- [PASSAGE TO READ]:

On the Results of the First Round: Return to the Streets to Win on 30 October!

Statement from Movimento Esquerda Socialista on the first round of voting in Brazil's presidential election.

 

Source > International Viewpoint

Lula da Silva won the first round with 48.4 per cent of votes (57,279,509) against 43.2 per cent for Bolsonaro (51,072,504), that is, with a lead of more than six million votes. Nevertheless, what the result highlighted – contrary to the expectations of all polls – was that Bolsonaro did much better than expected. Regarding Lula’s result, the polls remained within the margin of error, with 1.6 per cent for Lula to win in the first round. They were, however, wrong in the votes for the current president and, above all, in the state elections for governors and the Senate.

What explains this, in some aspects, is the migration of votes towards Bolsonaro in the last hours, a kind of reverse useful vote of the most backward sectors that were with Ciro Gomes and Simone Tebet; [1along with an intense mobilization of the Bolsonaristas on networks and in the streets for polling day. Therefore, in the first round, Bolsonaro had already mobilized (almost) the maximum set of his forces. That is why it is important to characterize concisely what happened. Lula will have to win 4% of Simone Tebet’s and Ciro’s votes to consolidate his victory; in addition to promoting a strong movement in the streets, which we will talk about later.

The phenomenon of actual results going against the polls has already occurred in other elections with extreme right participation: Trump in the United States and the Brexit vote in the United Kingdom, among others.

The electoral map also shows a divided country. In the North and Northeast, the scenario was that of a victory for Lula and his candidates; on the other hand, in the mid-West and the interior of the country, the stronghold of Bolsonarism won by quite a margin. In any case, in capitals such as São Paulo and Porto Alegre, Lula won important votes for the PSOL in the legislative arena.

The fight continues for the coming weeks and our electoral victories, decisive for the coming years in the country, will be at the service of Bolsonaro’s electoral defeat.

Weeks worth years

Given this scenario it is necessary, more than any other task, to expand efforts at the base of society, convening and coordinating political and electoral actions that bring us into dialogue with the majority of the people who reject the Bolsonaro government. To do this, our electoral results serve as a point of support for actions by the working class, youth, women, blacks and the poor as a whole. We must cohere an anti-fascist front to contest the social forces mobilized on the ground, in the peripheries and among young people.

The first round was marked by a certain apathy and little social mobilization. Unlike other past elections, there was neither ferment nor large demonstrations, not even in the universities, although there were significant actions in some cities such as Porto Alegre, Curitiba and Salvador, as well as demonstrations in the south and east of São Paulo.

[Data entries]

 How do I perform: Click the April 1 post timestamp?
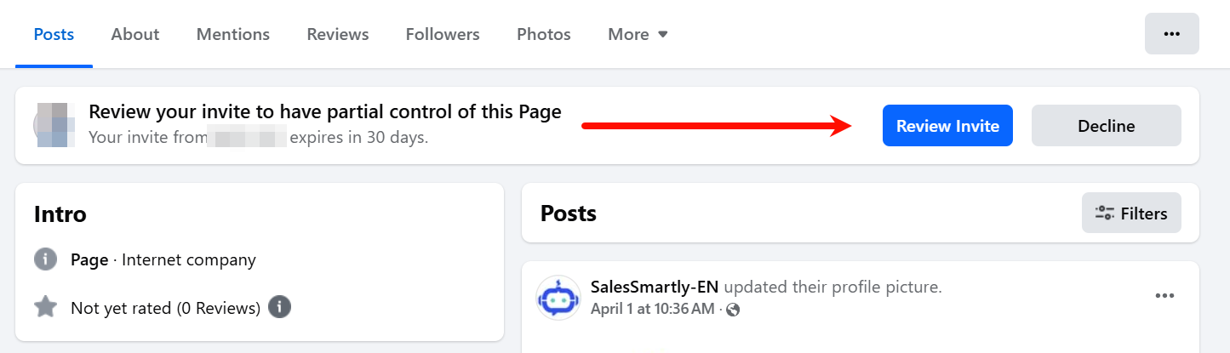click(x=652, y=309)
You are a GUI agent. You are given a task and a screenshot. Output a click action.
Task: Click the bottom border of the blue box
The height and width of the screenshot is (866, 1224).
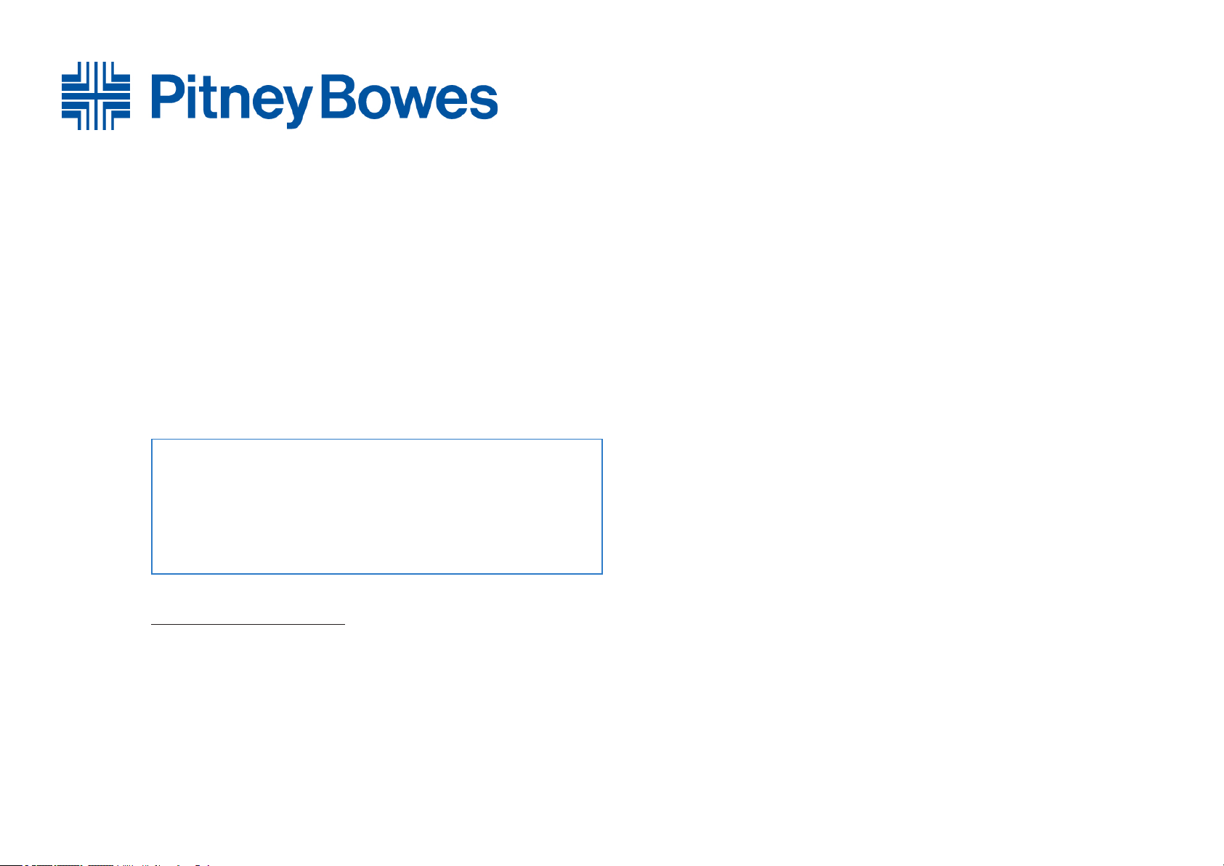(377, 573)
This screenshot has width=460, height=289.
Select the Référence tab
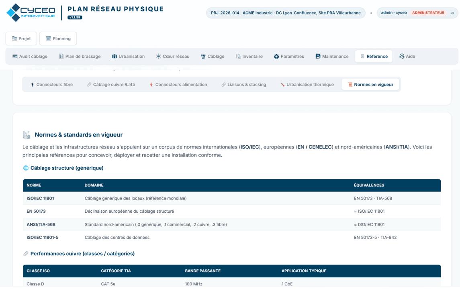click(374, 56)
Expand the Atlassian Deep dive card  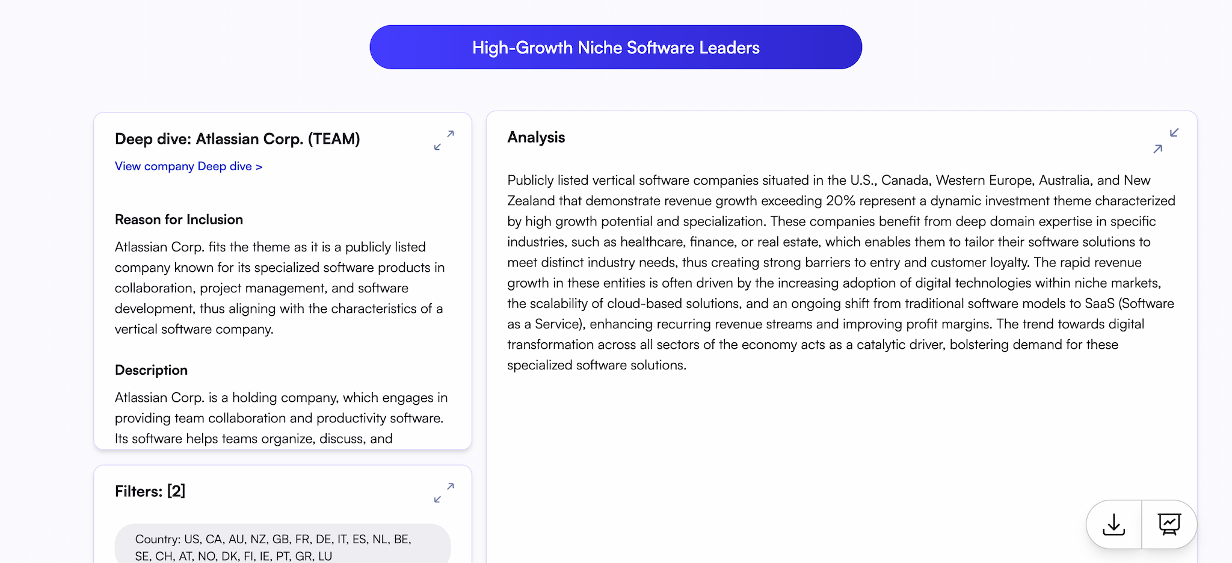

- [CHALLENGE A]: In the Brazil election statement, write out the passage starting with "Statement from Movimento" and going on through "and the Senate.".
- [CHALLENGE B]: According to the Brazil election statement, what share of the vote did Bolsonaro receive in the first round?
- [CHALLENGE C]: Carry on the Brazil election statement from the point where it stops.
The rows were taken from a separate source.

- [EXERCISE RESULT A]:
Statement from Movimento Esquerda Socialista on the first round of voting in Brazil's presidential election.

 

Source > International Viewpoint

Lula da Silva won the first round with 48.4 per cent of votes (57,279,509) against 43.2 per cent for Bolsonaro (51,072,504), that is, with a lead of more than six million votes. Nevertheless, what the result highlighted – contrary to the expectations of all polls – was that Bolsonaro did much better than expected. Regarding Lula’s result, the polls remained within the margin of error, with 1.6 per cent for Lula to win in the first round. They were, however, wrong in the votes for the current president and, above all, in the state elections for governors and the Senate.

- [EXERCISE RESULT B]: 43.2 per cent (51,072,504 votes).

- [EXERCISE RESULT C]:
In the spirit of “vira-voto” (turning votes around), we call on all militants, especially PSOL’s electorate, to assume the role of voluntary vanguard in activities of growth and debate to ensure a final push for Lula’s election. It’s only in the streets that we will be able to confront and stop any escalation of political violence –there were already unfortunate episodes in the first round–, and the Bolsonarist coup story being circulated. We have to dialogue openly with people, discussing specific issues in relation to everyday life. This is an urgent and immediate challenge.

Where the far right has grown stronger

Bolsonaro’s vote grew in the final stretch, as has been said after appealing for an all-out effort but even so, he will have difficulties beating Lula in the second round. However, the extreme right had important victories, which we want to point out and understand.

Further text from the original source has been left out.